Figure EV1. Genome‐wide siRNA screening and hit selection.

• A
  HEK‐Luc(tGFP) NF‐κB reporter cells were treated with the indicated conditions (50 μM etoposide, 20 Gy irradiation, or 10 ng/ml TNFα). As the NF‐κB‐driven expression and translation of turbo GFP require more time than the initial activation of the NF‐κB pathway, the treatment conditions were alternatively prolonged to 4.5 h. Whole‐cell extracts were obtained and immunoblotted with the indicated antibodies.
• B
  Detailed layout of the genome‐wide siRNA screening, carried out using a one‐plate‐to‐one target approach. The indicated controls were added to the siRNA library. As another control, cells were treated with the vehicle DMSO (Column 24).
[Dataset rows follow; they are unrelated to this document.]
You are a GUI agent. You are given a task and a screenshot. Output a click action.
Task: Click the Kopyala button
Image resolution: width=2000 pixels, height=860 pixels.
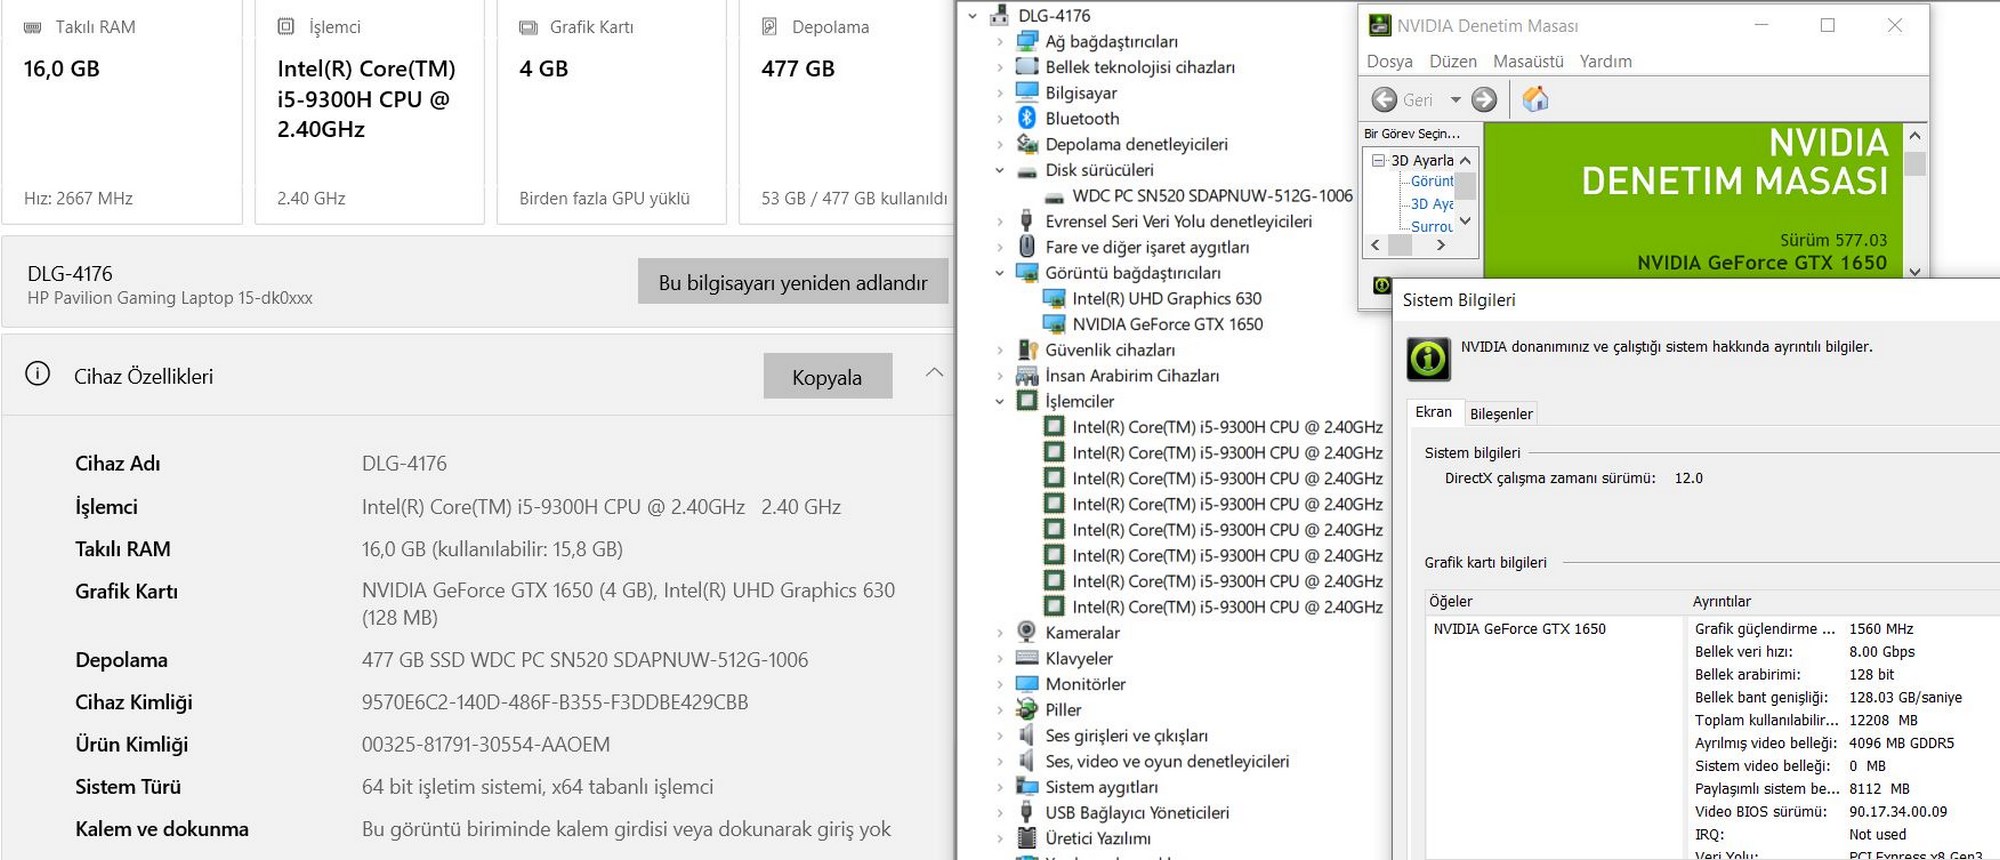827,377
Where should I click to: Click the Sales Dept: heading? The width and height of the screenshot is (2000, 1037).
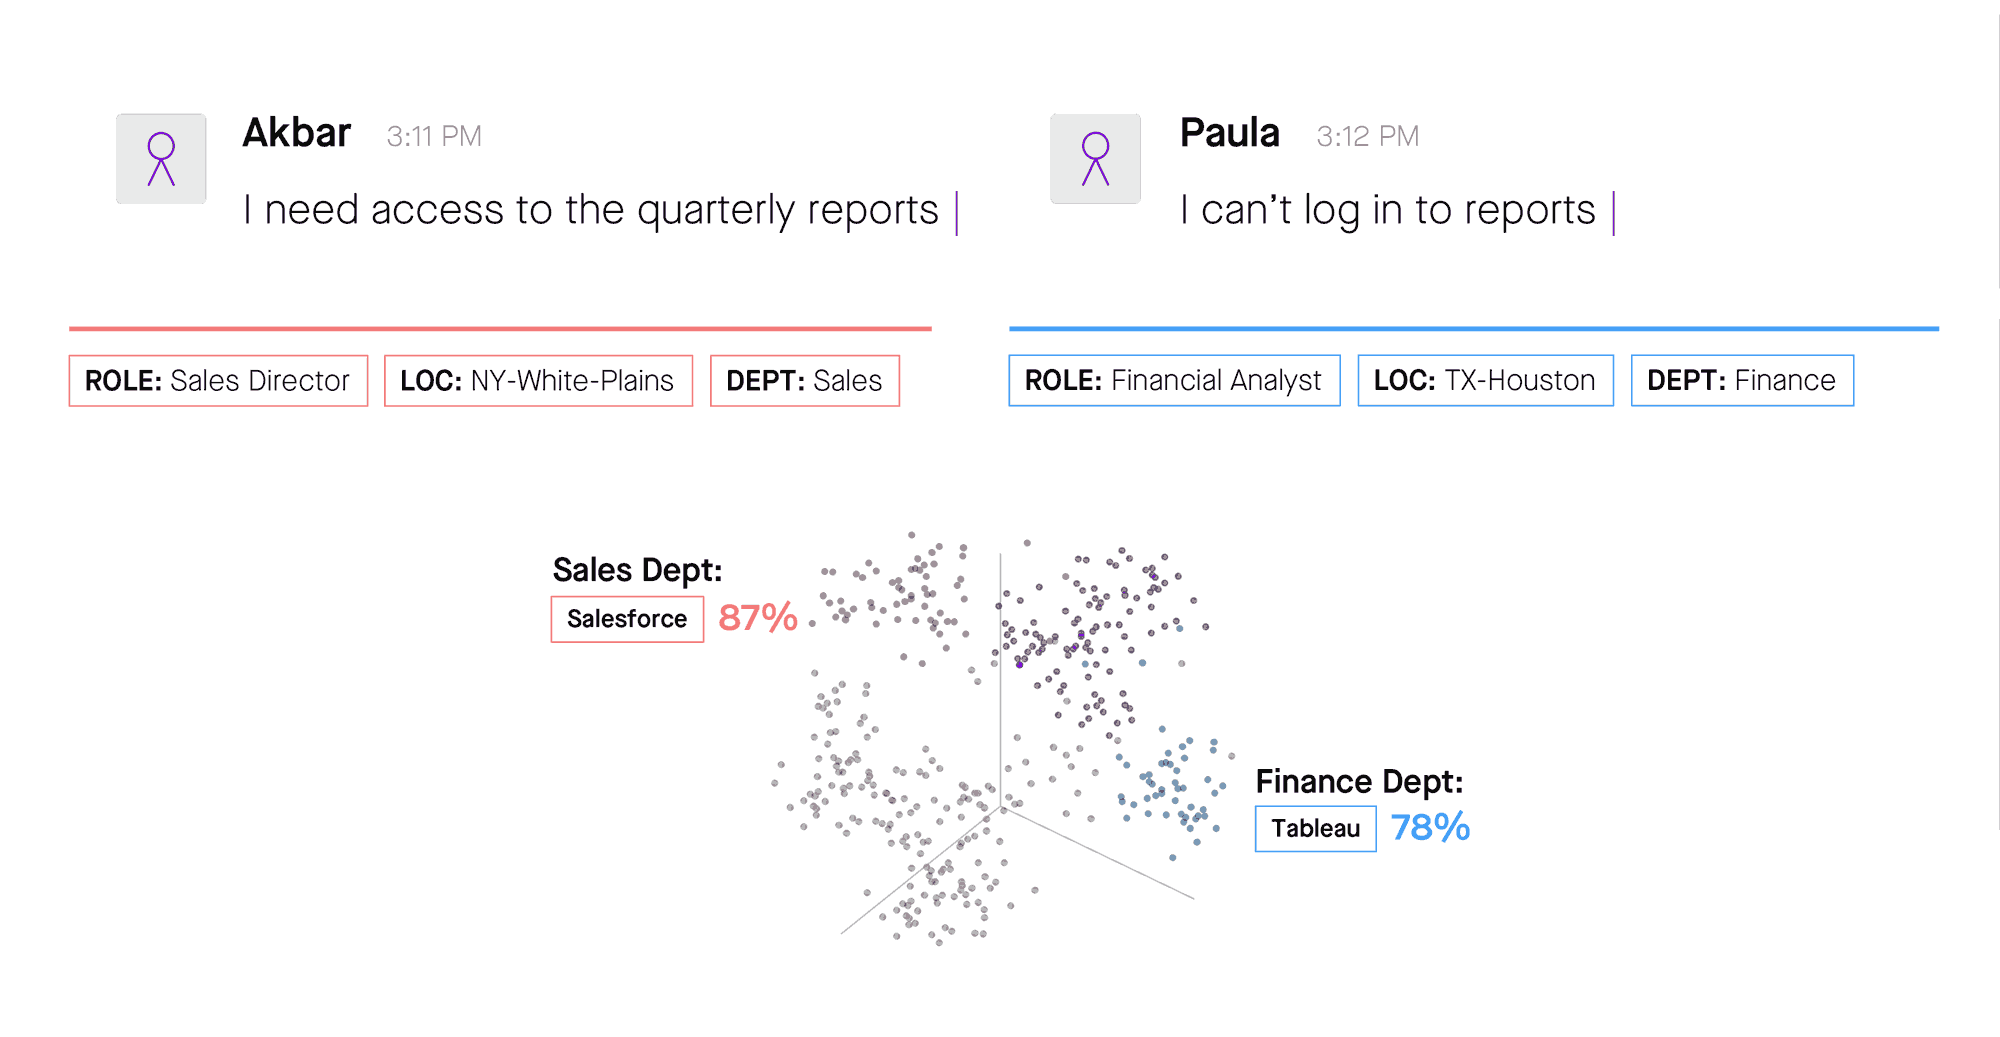(x=637, y=570)
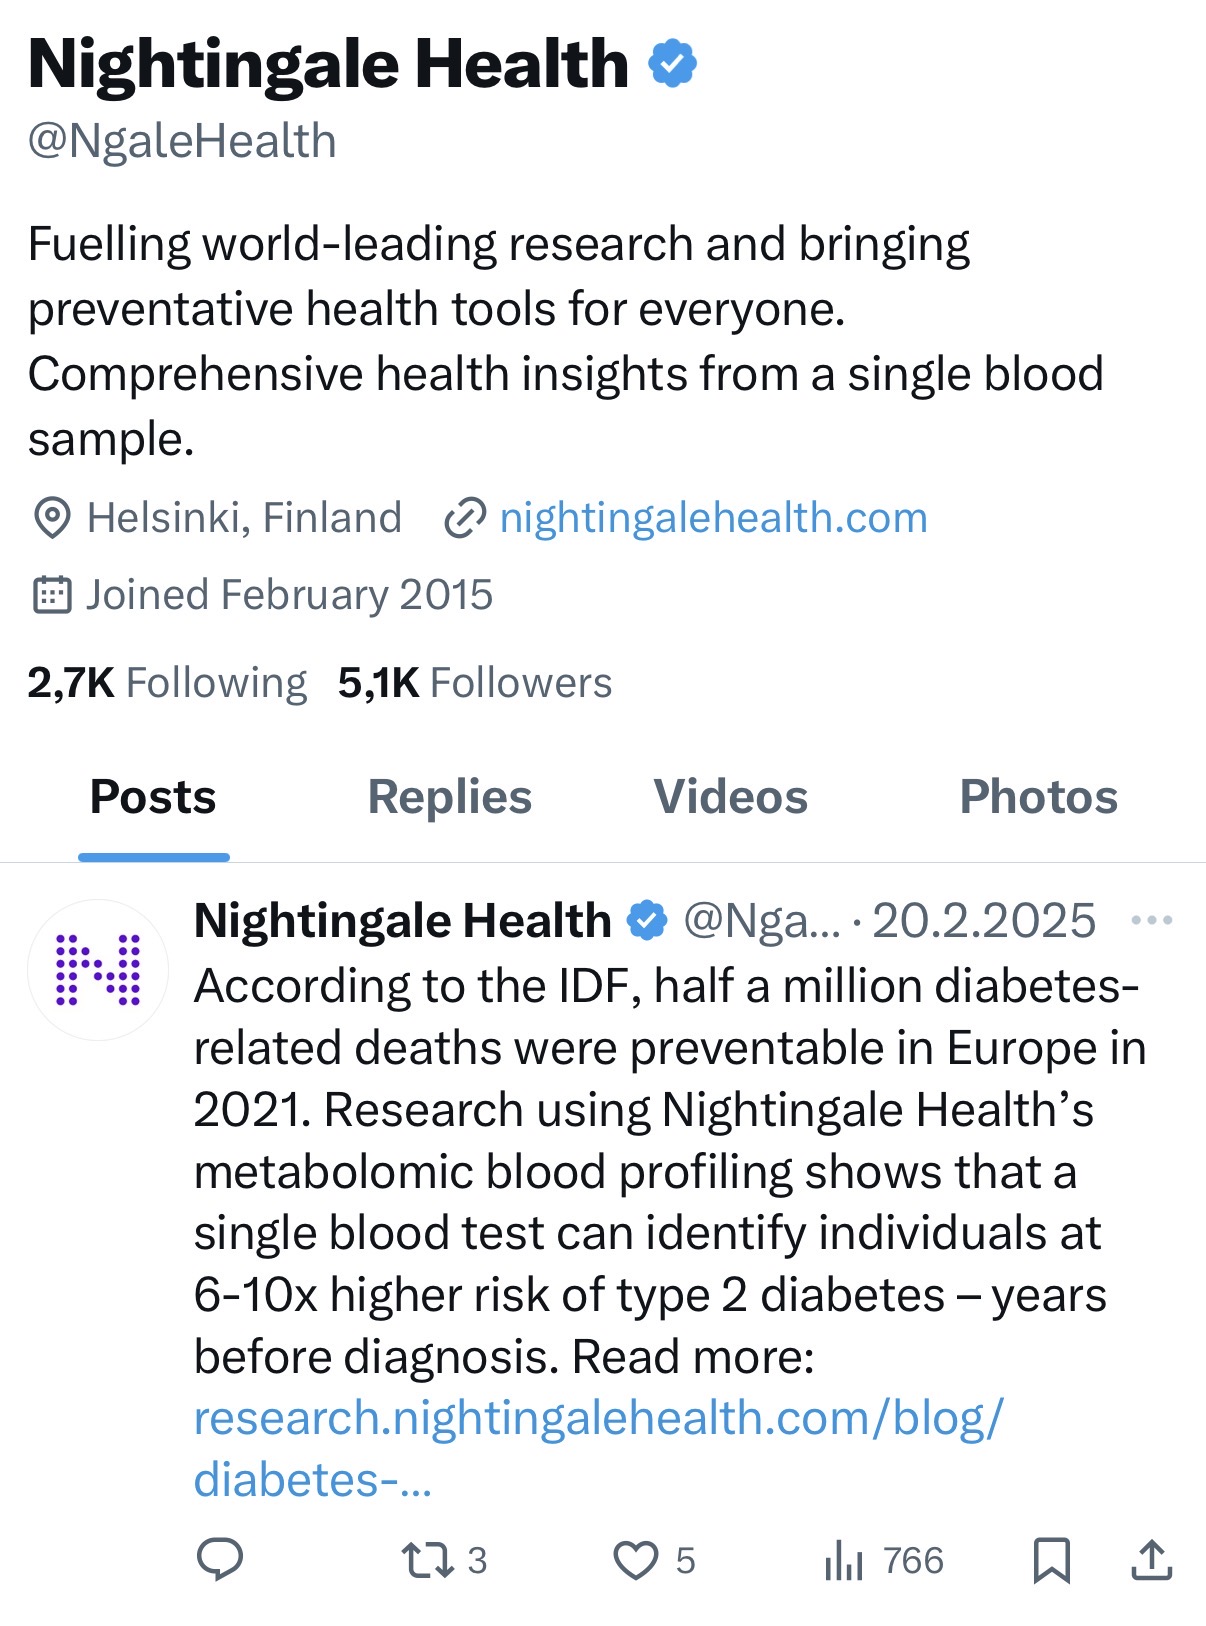
Task: Switch to the Replies tab
Action: point(450,797)
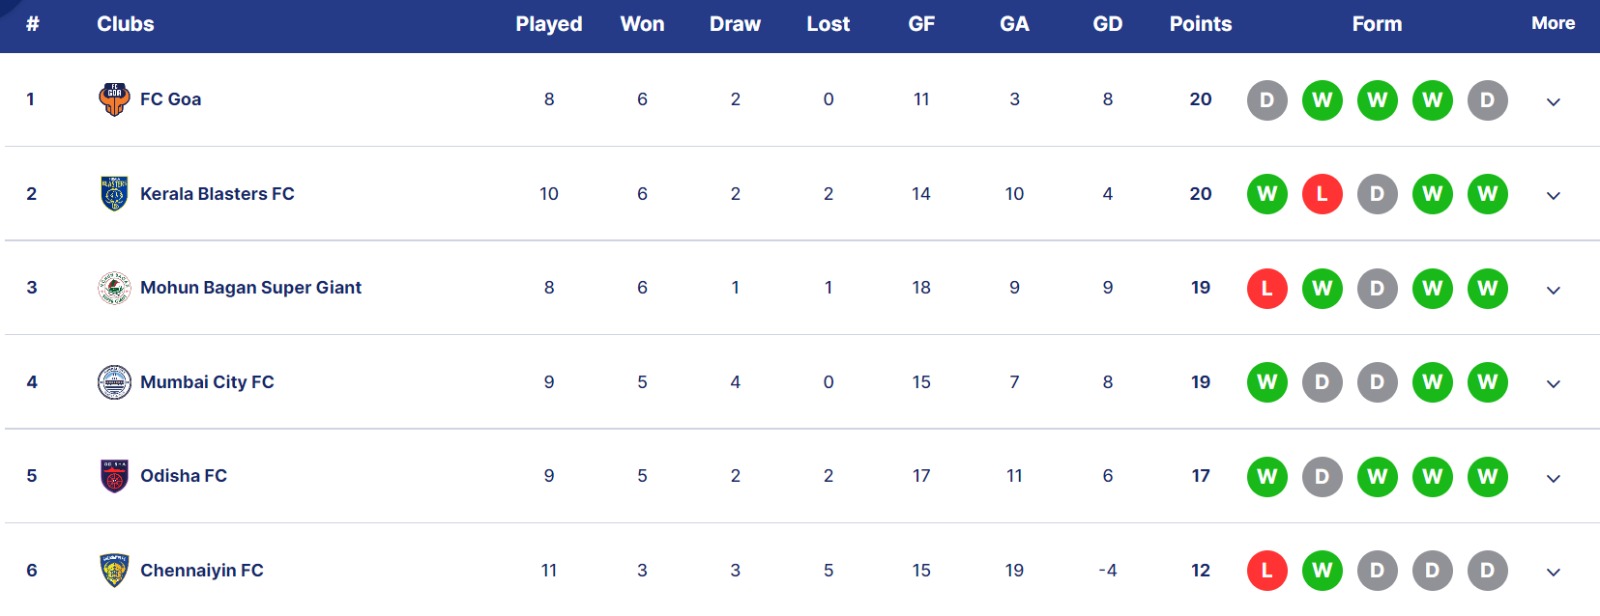Screen dimensions: 1600x616
Task: Click the Kerala Blasters FC logo
Action: (114, 193)
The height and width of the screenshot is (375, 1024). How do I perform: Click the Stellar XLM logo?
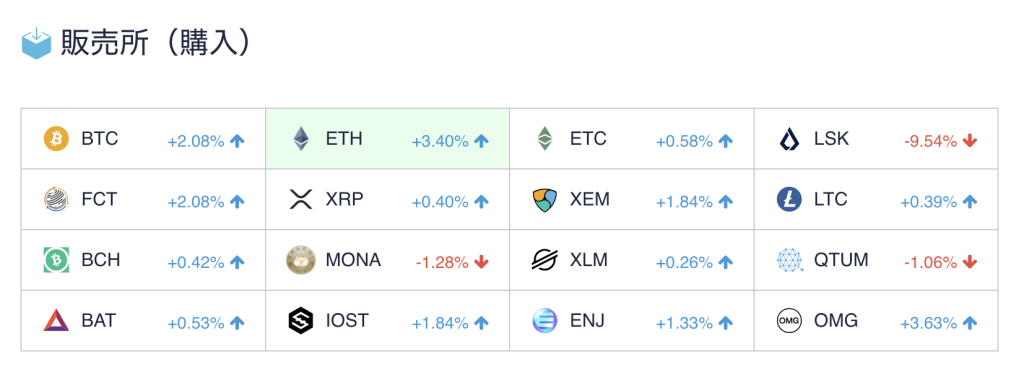(x=545, y=260)
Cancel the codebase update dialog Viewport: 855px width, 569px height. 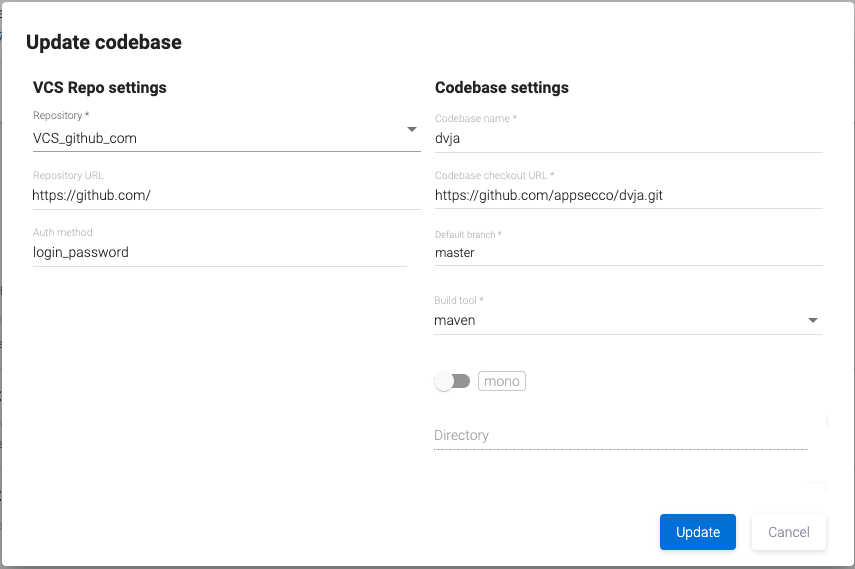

The heatmap displays the Z‐scores of tested candidates and controls of a representative plate taken from the siRNA library screen.
• C
  Spearman's rank correlation coefficient test of representative screening plate replicates demonstrated high assay reproducibility. Same screening plates and layouts were tested, and results were compared with each other (R1 vs R2).
• D
  TSG101 cluster was visualized using STRING database (Szklarczyk et al, 2019). Arrows or lines between candidate hits represent protein–protein interactions observed in previous publications.
• E
  Representative high‐confidence DNA damage‐selective hits are shown for etoposide (left panel) and TNFα (right panel) screens. The conditions were compared with an ordinary one‐way ANOVA (ns, P > 0.05; ****P < 0.0001). Results were obtained from three biologically independent experiments. Error bars represent mean ± SD.